T ive o privilégio de conhecer João Pedro Tavares na PWN Lisbon, organização sem fins lucrativos especializada em liderança e no desenvolvimento consolidado da carreira, em cujo board marcamos presença com uma visão comum para a igualdade de oportunidades. As suas intervenções são, sempre, absolutamente inspiradoras. Com mais de três décadas de experiência profissional em consultoria, em particular na área de Serviços Financeiros, João Pedro Tavares é Managing Director da StormHarbour. Adiciona a esta responsabilidade várias outras: é presidente da ACEGE – Associação Cristã de Empresários e Gestores e do Conselho Estratégico do IES – Social Business School e integra, ainda, a Junior Achievement Portugal, organização de que também foi presidente. Colabora com a Fundação Calouste Gulbenkian e a Fundação Gaudium Magnum, bem como com múltiplas outras instituições.

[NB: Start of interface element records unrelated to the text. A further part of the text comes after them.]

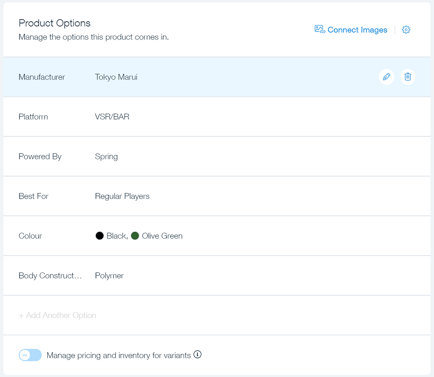Select the Best For Regular Players row
Viewport: 434px width, 377px height.
coord(217,196)
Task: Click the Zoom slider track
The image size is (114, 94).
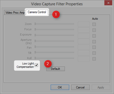Action: point(54,24)
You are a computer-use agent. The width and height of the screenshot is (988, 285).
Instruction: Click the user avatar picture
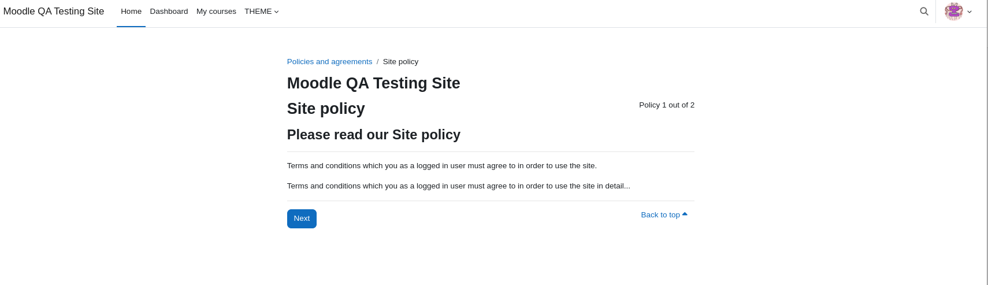(x=953, y=12)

Licenciado em Engenharia Civil e com pós-graduação no INSEAD e na Universidade Católica Portuguesa, tem 58 anos de idade, é católico, casado com a Clara e pai do João, da Maria, da Madalena e da Joana. No caminho que tivermos a sorte de fazer ao lado de João Pedro Tavares, assistimos a uma coerência de valores e práticas de gestão, tantas vezes parcos. Nesta conversa, temos a oportunidade de conhecer, a partir das suas amplas responsabilidades em dezenas de organizações, o pensamento do líder, do gestor e do homem de fé, neste tempo de crenças vãs.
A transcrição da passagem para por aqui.